[START Source document]
= Fundamental error =

Legal term provided by United States Courts

Fundamental error is a legal term provided by United States courts to describe an error which occurs whenever a judgement violates a federal fundamental right. In United States constitutional law, fundamental rights have special significance under the U.S. Constitution. Those rights enumerated in the U.S. Constitution are recognized as "fundamental" by the U.S. Supreme Court. State courts within the United States may define fundamental error rules independently of the federal courts. State fundamental error rules may include errors which violate rights in additional to those rights guaranteed by the U.S. Constitution, but these rules may not infringe upon federal fundamental rights. Any law restricting such a right must both serve a compelling state purpose and be narrowly tailored to that compelling purpose.

==Judicial errors==
A fundamental error is a type of legal or judicial error. A judicial error is a mistake by a judge or court. If a majority of a reviewing court, such as an appellate court, finds an error or errors which impacts the result, the higher court may reverse the lower court's error in whole or in part (the entire judgment or a part of it), and remand (send it back) with instructions to the lower court.

There are various types of errors which fall under two groups: harmless errors and plain errors. Errors which have no prejudicial impact on the rights of a party are deemed harmless errors. Higher courts will not reverse or remand the lower court's decision for harmless errors. A plain error is an error that is obvious and affects "the fairness, integrity or public reputation of judicial proceedings". Plain errors are typically reversible errors. Higher courts will always reverse or remand the lower court's decision for reversible errors.
[END Source document]
[START Supplied information]
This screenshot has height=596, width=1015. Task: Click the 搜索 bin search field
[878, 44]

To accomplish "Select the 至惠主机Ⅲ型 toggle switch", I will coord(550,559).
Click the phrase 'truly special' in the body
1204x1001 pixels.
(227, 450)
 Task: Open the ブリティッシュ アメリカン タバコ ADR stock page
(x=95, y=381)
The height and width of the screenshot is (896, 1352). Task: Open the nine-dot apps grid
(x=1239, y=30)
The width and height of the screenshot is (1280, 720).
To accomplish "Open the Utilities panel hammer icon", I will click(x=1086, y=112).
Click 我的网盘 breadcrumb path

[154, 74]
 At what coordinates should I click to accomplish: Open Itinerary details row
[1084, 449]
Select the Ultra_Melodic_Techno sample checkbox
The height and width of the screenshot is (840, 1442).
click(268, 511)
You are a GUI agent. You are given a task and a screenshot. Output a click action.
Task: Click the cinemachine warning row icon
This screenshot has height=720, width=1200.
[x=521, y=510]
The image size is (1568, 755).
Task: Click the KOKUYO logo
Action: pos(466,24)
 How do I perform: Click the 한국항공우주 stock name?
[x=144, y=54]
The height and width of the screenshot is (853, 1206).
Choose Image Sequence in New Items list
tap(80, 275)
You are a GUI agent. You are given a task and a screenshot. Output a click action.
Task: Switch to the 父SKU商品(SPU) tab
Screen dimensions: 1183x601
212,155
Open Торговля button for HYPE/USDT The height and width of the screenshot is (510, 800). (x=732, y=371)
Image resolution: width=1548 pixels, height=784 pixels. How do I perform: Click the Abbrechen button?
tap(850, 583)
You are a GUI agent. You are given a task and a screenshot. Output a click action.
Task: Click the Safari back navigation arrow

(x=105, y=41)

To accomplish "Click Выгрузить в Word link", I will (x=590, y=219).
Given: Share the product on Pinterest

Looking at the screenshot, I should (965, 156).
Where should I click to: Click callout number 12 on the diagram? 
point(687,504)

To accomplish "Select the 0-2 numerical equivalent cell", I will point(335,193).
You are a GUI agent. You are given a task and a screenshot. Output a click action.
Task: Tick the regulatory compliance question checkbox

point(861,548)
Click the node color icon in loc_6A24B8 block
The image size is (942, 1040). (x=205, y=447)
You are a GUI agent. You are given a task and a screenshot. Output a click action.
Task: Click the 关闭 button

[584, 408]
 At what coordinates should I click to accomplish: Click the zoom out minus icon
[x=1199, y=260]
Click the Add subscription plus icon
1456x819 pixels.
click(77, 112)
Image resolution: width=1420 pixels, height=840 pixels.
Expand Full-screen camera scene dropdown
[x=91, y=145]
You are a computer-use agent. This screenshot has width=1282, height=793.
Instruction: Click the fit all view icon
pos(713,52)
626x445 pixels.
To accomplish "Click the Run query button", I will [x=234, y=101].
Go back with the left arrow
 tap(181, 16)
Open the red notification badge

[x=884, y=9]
[END Supplied information]
### Written tasks
1. List every kind of error that the fundamental error article names.
2. Duplicate the fundamental error article between "Fundamental error is a legal" and "that compelling purpose.", inclusive.
The rows are separate material from the fundamental error article.

### Final answers
1. fundamental error, legal error, judicial error, harmless error, plain error, reversible error

2.
Fundamental error is a legal term provided by United States courts to describe an error which occurs whenever a judgement violates a federal fundamental right. In United States constitutional law, fundamental rights have special significance under the U.S. Constitution. Those rights enumerated in the U.S. Constitution are recognized as "fundamental" by the U.S. Supreme Court. State courts within the United States may define fundamental error rules independently of the federal courts. State fundamental error rules may include errors which violate rights in additional to those rights guaranteed by the U.S. Constitution, but these rules may not infringe upon federal fundamental rights. Any law restricting such a right must both serve a compelling state purpose and be narrowly tailored to that compelling purpose.